The day had begun very early in Yokosuka, mustering a houseful of visitors and one heartsick teenager. The former were due to join the senior officer and his spouse on board the Fleet Flagship for a friends and family day cruise to Tokyo. The latter would be bidding adieu and mata ne to his high school sweetheart as she departed the area for college in the Philippines.
While not without its challenges and a few bumps (in the day, not the sea), the senior officer reached the end of his official day following an expansive reception on the deck of the Flagship. After a brief caffeinated decompression interlude, he climbed out of his white uniform, donned casual attire, then stuffed some spare clothing into an aviator’s helmet bag and packed up his laptop and camera bags. Shortly he crossed the ship’s quarterdeck with “permission to go ashore” to join the aforementioned visitors at a Tokyo hotel.
Although the hour was relatively late, he fortuitously scored a cab shortly after crossing the ship’s brow. Twenty minutes later he paid the driver and alighted from the taxi with a cheerful, “Arigato gozaimasu.” Since tipping doesn’t happen in Japan, those words would be the driver’s only token of the senior officer’s appreciation.
No sooner had the cab pulled away from the hotel than the senior officer realized that his brand new U.S. Government issued Blackberry had disappeared from his belt. Finding no BB remains on the pavement, this incredibly brilliant officer quickly reasoned that said instrument must have detached from his belt at or near the time that he egressed said taxicab, which event he did not notice since he was so encumbered with helmet bag, laptop case, and camera bag.
Being operationally minded the senior officer immediately engaged the hotel concierge. “Sumimasen. Gomen nasai. I hope you can help me. I just left a Blackberry in a cab.”
With an efficiency and alacrity that many USN watch standers could emulate, the nihonjin immediately sprang into action. “Did you get a receipt?” he asked in very cogent English. Fortunately the officer had not already chucked that little piece of paper into a trash can. Public trash cans essentially disappeared in Japan after the 1995 sarin attack. (Yet Tokyo is cleaner than most American cities.)
The concierge accepted the little piece of paper and dialed the cab company. The officer listened intently to the Japanese conversation hoping to catch an encouraging word. It came toward the end: “Yuroshiku”, which means something like “be kind to me.”
On hanging up, the concierge advised that the company dispatcher would contact the cab driver and have him look for the BB. In the meantime, the guest could relax in his room. The concierge would call as soon as he got any news. With a deeper than usual bow and more enthusiastic than usual “arigato gozaimasu” the officer went up to his room and waited. He didn’t wait long.
The following brief conversations occurred about ten minutes apart:
“Thank you for waiting.

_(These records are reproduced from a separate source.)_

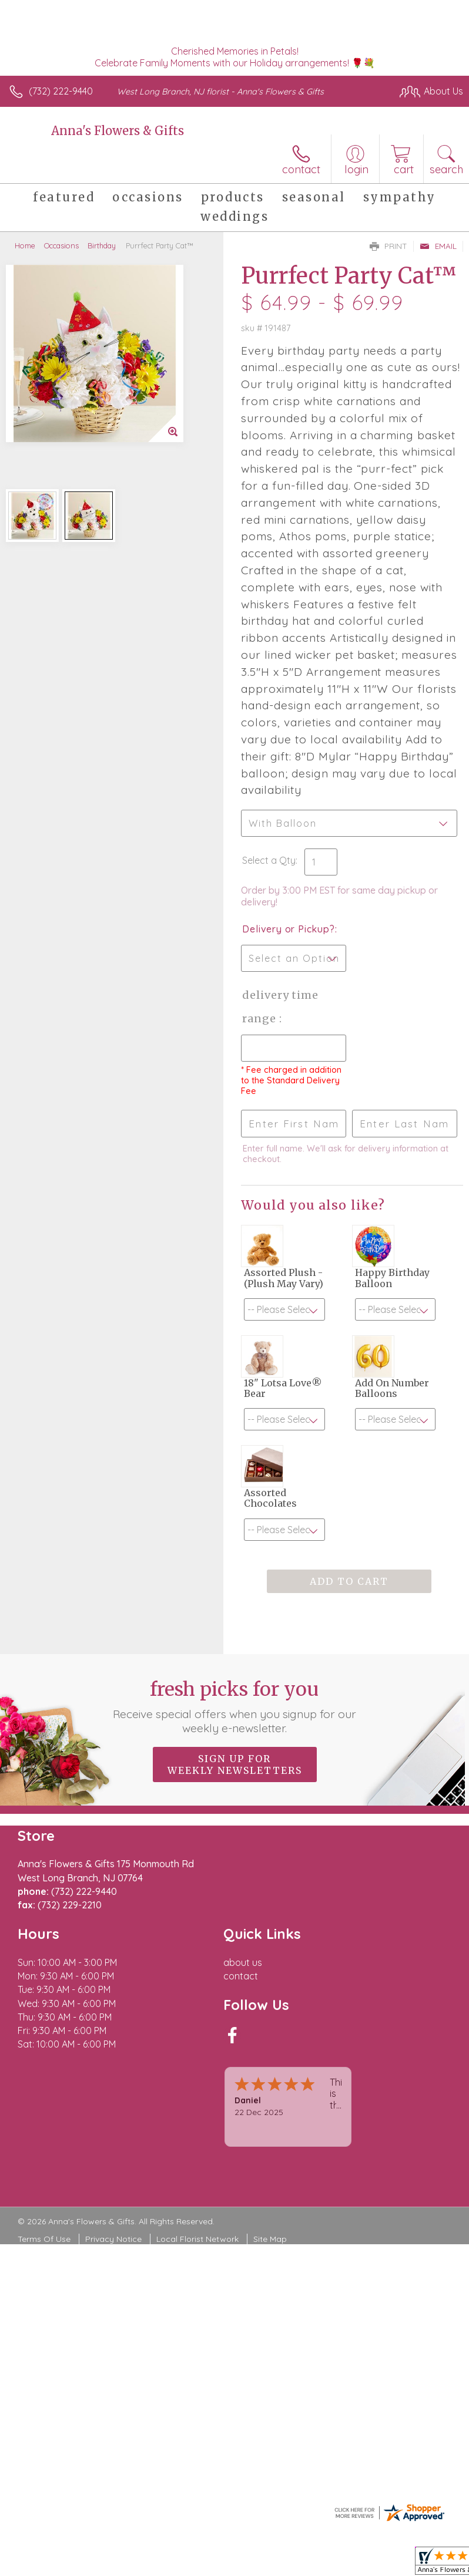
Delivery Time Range (280, 1006)
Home (25, 245)
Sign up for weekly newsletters (235, 1764)
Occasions (61, 245)
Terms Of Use (44, 2239)
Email (438, 246)
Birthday (102, 245)
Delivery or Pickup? (288, 929)
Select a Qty (269, 860)
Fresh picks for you (234, 1706)
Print (388, 246)
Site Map (270, 2239)
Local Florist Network (197, 2239)
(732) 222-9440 (61, 91)
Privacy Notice (113, 2239)
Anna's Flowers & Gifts (117, 130)
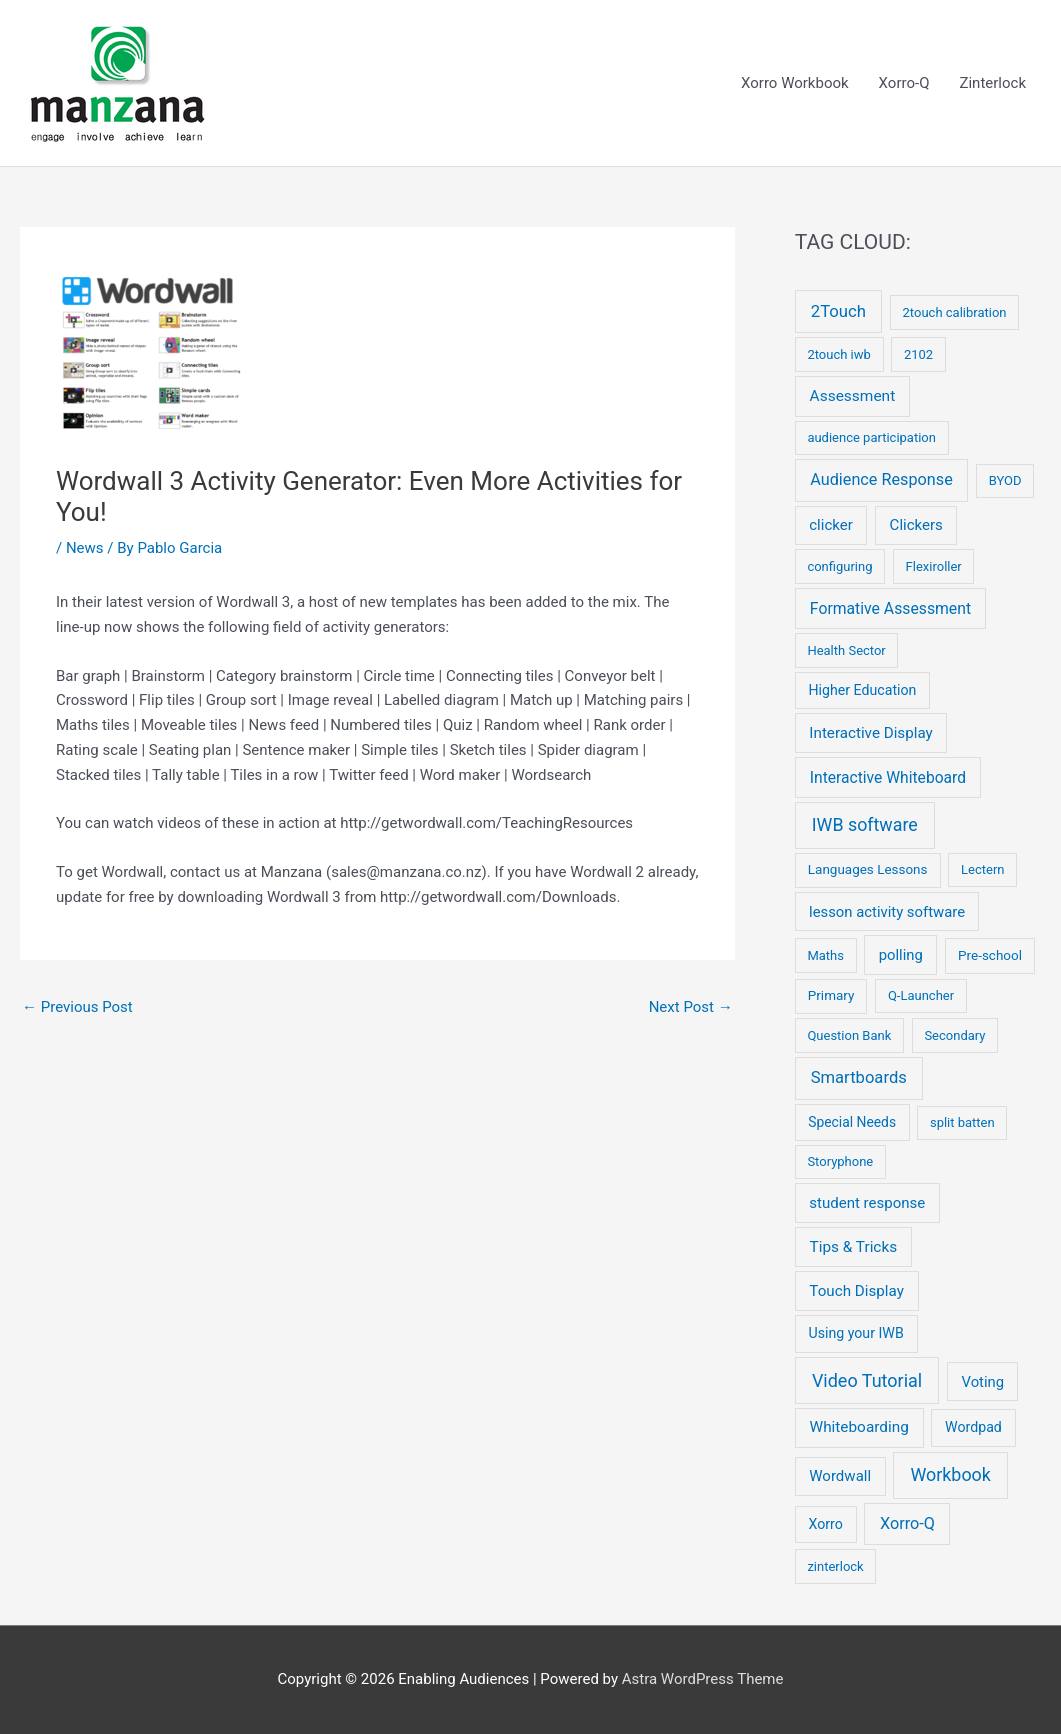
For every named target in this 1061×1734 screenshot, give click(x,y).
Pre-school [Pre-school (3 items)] (990, 955)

The cab driver can find your Blackberry and after ten minutes will bring it here. I will call you back.” Then,
“Thank you for waiting. I will bring your Blackberry to you.”
A knock on the door two minutes later produced the precious government property, once again reunited with its chagrined yet grateful caretaker.
Such is the level of customer service you get in Japan. Offering either the concierge or the cab driver any remuneration or gratuity at all would have insulted them.
You don’t pay for courtesy in Japan. The Japanese are honored to render it gratis, and the more difficult the job the higher the honor.